If the Trump business is convicted on felony charges, this could make it very difficult for the company to continue doing business with banks and insurers.
In charging documents, prosecutors from the Manhattan district attorney's office called the Trump Organization's alleged conduct "a systematic ongoing course of conduct with intent to defraud."
A co-defendant in the case, former longtime Trump executive and chief financial officer Allen Weisselberg, pleaded guilty in August and is expected to testify as star witness in the trial. Weisselberg's guilty plea included an agreement to testify truthfully under oath, but he is not a cooperating witness in the way prosecutors had once hoped — sharing evidence with investigators that might implicate Trump himself.
Weisselberg's attorney, Nicholas Gravante, says that his client is being prepped both by the prosecution and the defense in what Gravante calls "a unique plea agreement," while Weisselberg is on paid leave of absence from the Trump Organization.
"It's certainly one of the strangest cases I've ever seen," says Dan Alonso, a former chief assistant district attorney in Manhattan, and now a partner at Buckley LLP. Alonso says questions about who benefits from Weisselberg's arrangement could dog prosecutors.
"The idea that, 'Wait a minute, he's not going as far as maybe people thought he should, he's not gonna implicate Donald Trump himself. Does that mean he is really not telling the truth?' So I'd be a little bit nervous about that," Alonso says.
Weisselberg's guilty plea means there is already a crime that has been proven; prosecutors' task is simply to show that the company was in on it.
"It's a strong case. So in that, I'd be worried about Manhattan juries," Alonso says. "I mean, this is, this is 2022. We are more toxically polarized than ever. Largely thanks to Donald Trump and Manhattan despises Donald Trump, and he's the beneficial owner of this organization.

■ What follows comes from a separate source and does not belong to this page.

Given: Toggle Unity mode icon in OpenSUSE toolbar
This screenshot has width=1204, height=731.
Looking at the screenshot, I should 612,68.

So he may not be the focus of the trial, but he's gonna loom in the back of everyone's mind."
Former President Trump's actions will likely come into focus for the jury
While Trump is not on trial in The People of the State of New York v. the Trump Corporation, the actions of the former president will likely come into focus for the jury.
Prosecutors say they can prove that Trump personally signed checks to pay for private school for Weisselberg's family members.
Moreover, while Weisselberg has admitted he benefited from the arrangement, Trump's bottom line allegedly did as well. Charging documents describe a spreadsheet, which recorded off-the-books compensation to Weisselberg. According to the indictment, "The Trump Organization reduced the amount of direct compensation that Weisselberg received in the form of checks or direct deposits to account for the indirect compensation that he received in the form of payments of rent, utility bills, and garage expenses." Those payments were not reported to tax authorities, and taxes were not withheld, they say.
While Trump has not returned to the role of CEO of the Trump Organization since leaving the presidency, he is still the owner of most of the family's assets. The business, which was founded nearly 100 years ago by Trump's grandmother, Elizabeth Trump, has sustained five generations of Trumps, even as it transformed from a small, Queens-based family holding into a sprawling international enterprise, encompassing hotels, golf, clubs, steaks, vodka, mortgages and, ultimately, an American president.